The string-like blood flow due to partial collapse of the carotid arteries
(caused by an important decrease in luminal pressure) leads to false
angiographic or ultrasonographic findings of severe stenoses. In cases
of segmental lesion, it is relevant to emphasize the importance of selective
angiography.10
In the case reported here, arteriography showed subocclusive stenosis
in the right internal carotid artery along with a severe stenosis in
the ipsilateral vertebral artery, evidencing an advanced atherosclerosis
with risk of another vascular accident.
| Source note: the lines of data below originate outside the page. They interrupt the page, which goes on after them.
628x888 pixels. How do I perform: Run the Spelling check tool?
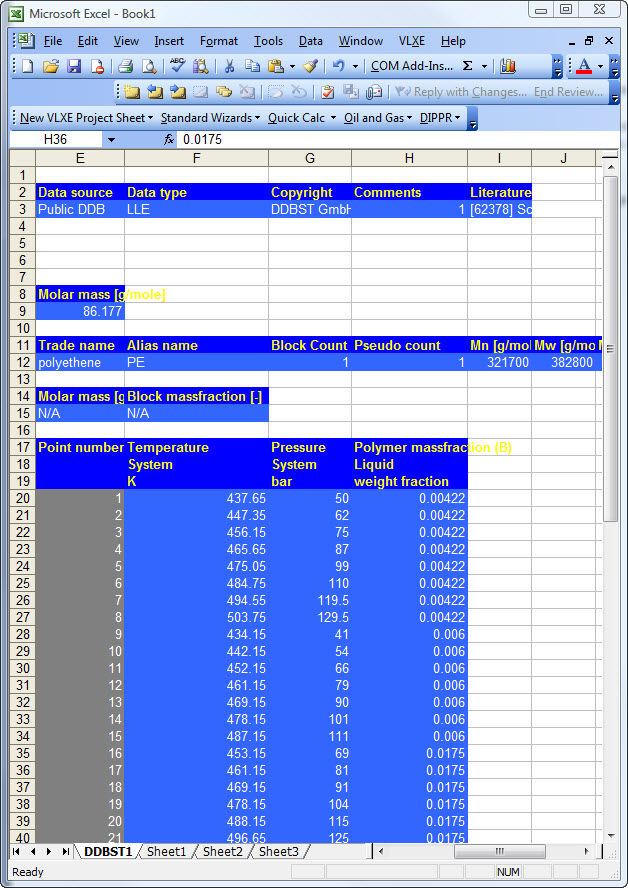pos(177,67)
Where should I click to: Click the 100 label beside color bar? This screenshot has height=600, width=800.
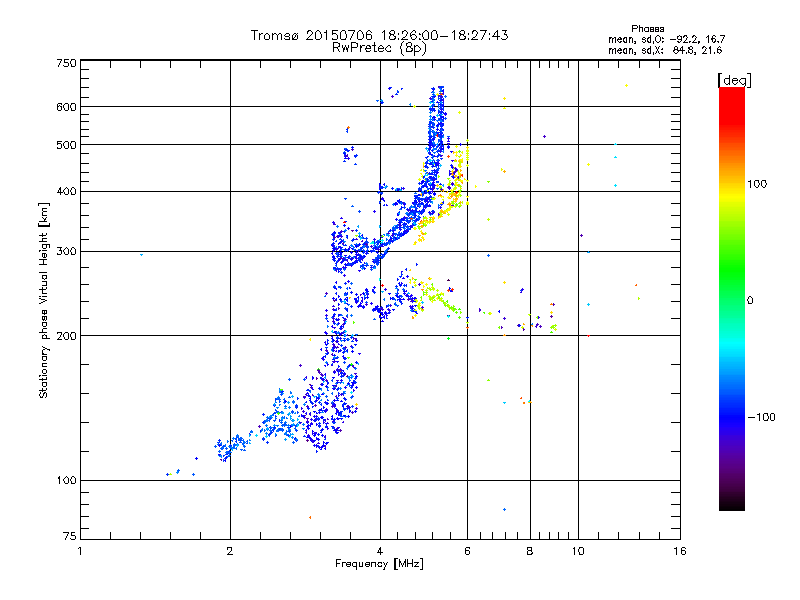[757, 184]
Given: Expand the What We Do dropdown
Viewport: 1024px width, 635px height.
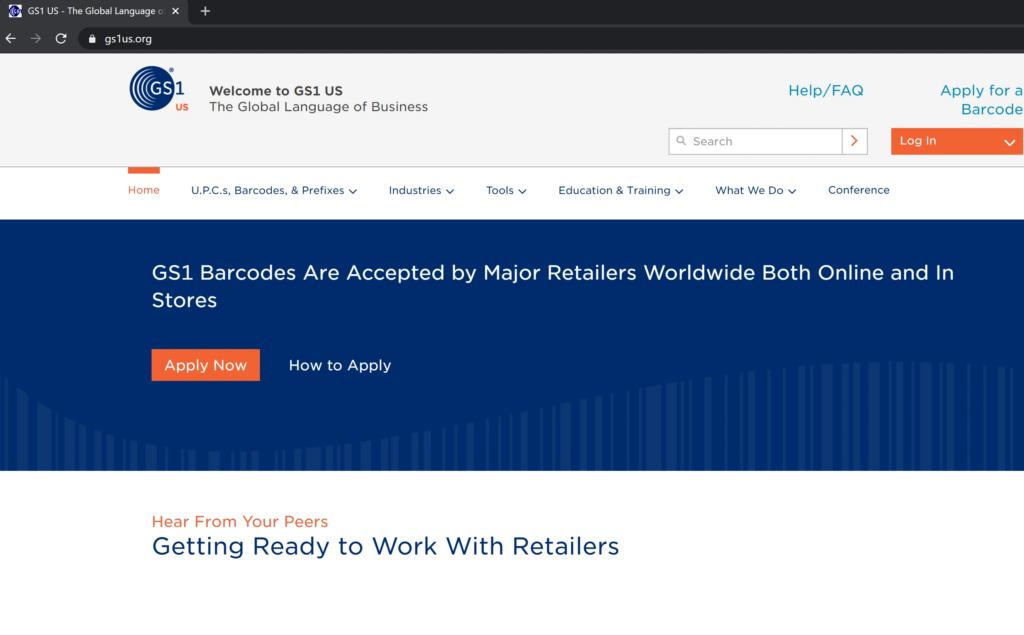Looking at the screenshot, I should click(755, 190).
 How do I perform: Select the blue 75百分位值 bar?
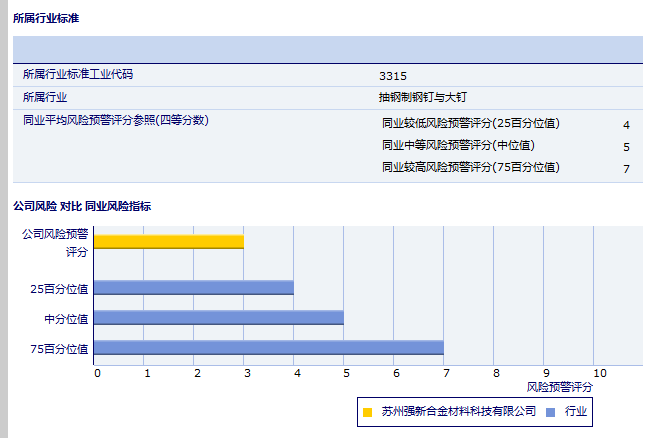pyautogui.click(x=268, y=348)
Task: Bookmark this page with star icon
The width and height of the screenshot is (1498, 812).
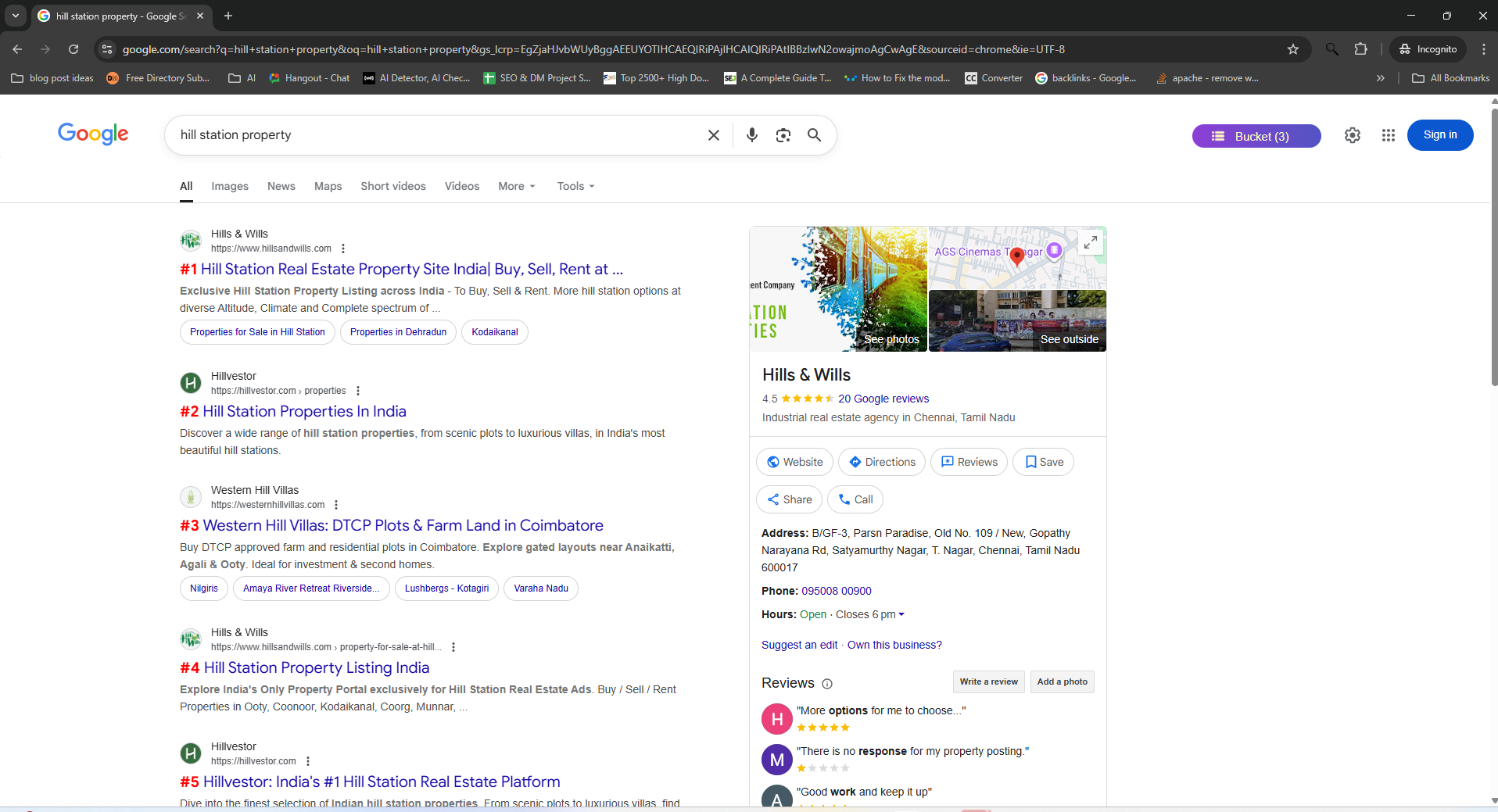Action: [1293, 49]
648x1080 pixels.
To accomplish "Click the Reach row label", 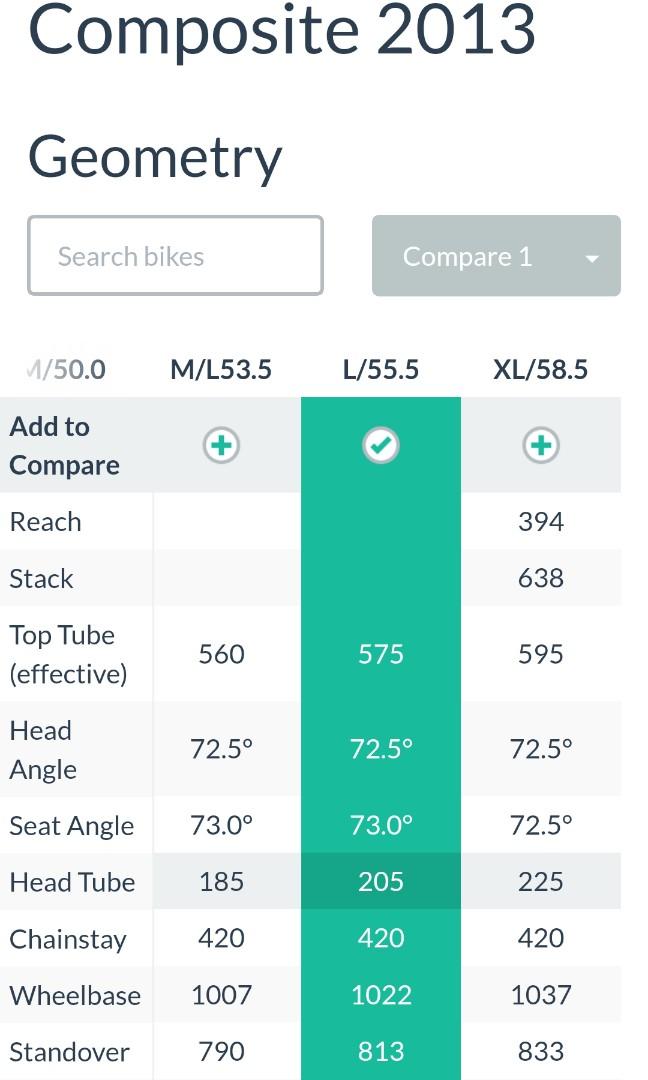I will tap(45, 522).
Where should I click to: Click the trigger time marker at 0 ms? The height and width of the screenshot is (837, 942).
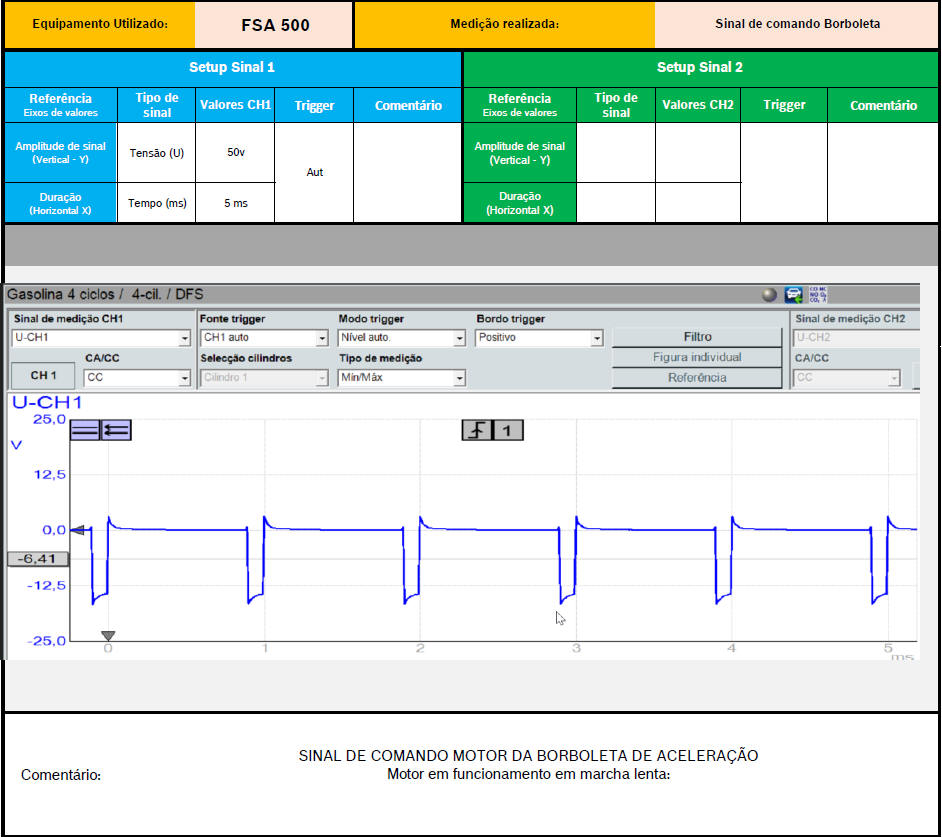point(108,636)
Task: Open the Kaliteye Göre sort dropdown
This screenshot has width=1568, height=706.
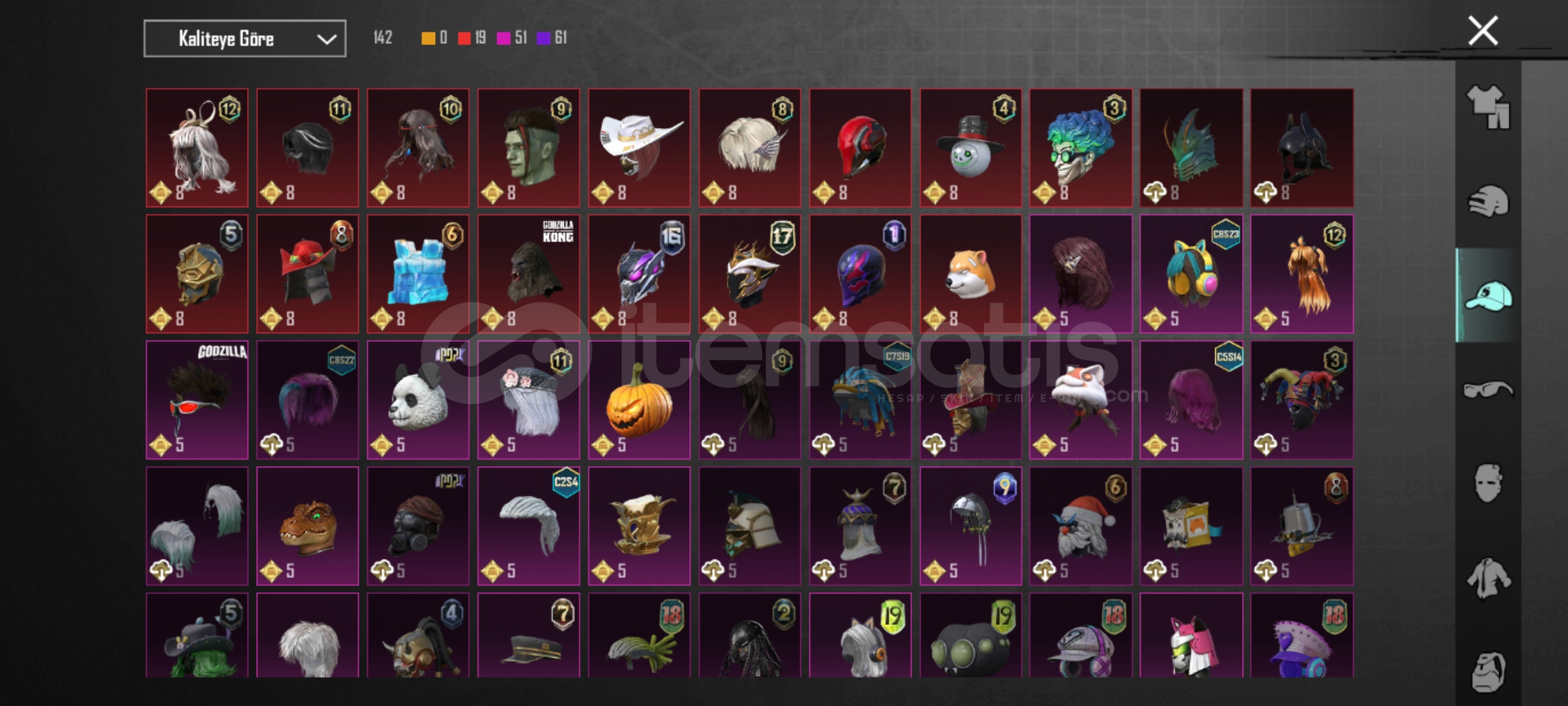Action: (x=245, y=39)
The patient's auditory deficit,
as well as his nausea and vomits, may be explained by the atheromas
in his vertebral-basilar system.12
Facing with reports in medical literature which show the possibility
of new thrombotic and embolic episodes in patients with pseudo-occlusion
and segmental occlusion of carotid arteries with a surgical risk similar
to that of elective surgery, we decided to perform thromboendarterectomy
in our patient. Given that the diameter of the carotid bifurcation was
large enough, we performed the surgery without any patch. The patient
had a postoperative recovery with no evidences of new deficits.13
In our experience, the surgical technique for cases involving pseudo-occlusion
is somewhat different from usual procedures for endarterectomy. Several
maneuvers for cerebral protection, such as the placement of a shunt
and evaluation of residual pressure, cannot be performed due to thrombus
organization. After clamping common and external carotid arteries, atheroma
removal is started without distal clamping; it is performed only when
there is adequate reflux through the internal carotid artery. Only then
can we decide whether to use or not use an internal shunt, which is
usually unnecessary considering the progressive adaptation of cerebral
circulation in the contralateral hemisphere.14-16
CONCLUSION
Pseudo-occlusion
of the internal carotid artery is one of the rare situations in which
there is urgent indication for carotid endarterectomy. The case reported
here leads to the conclusion that surgical results are satisfactory,
with asymptomatic recovery of the patients, similarly to cases of transient
ischemic attacks, for which elective surgery is indicated.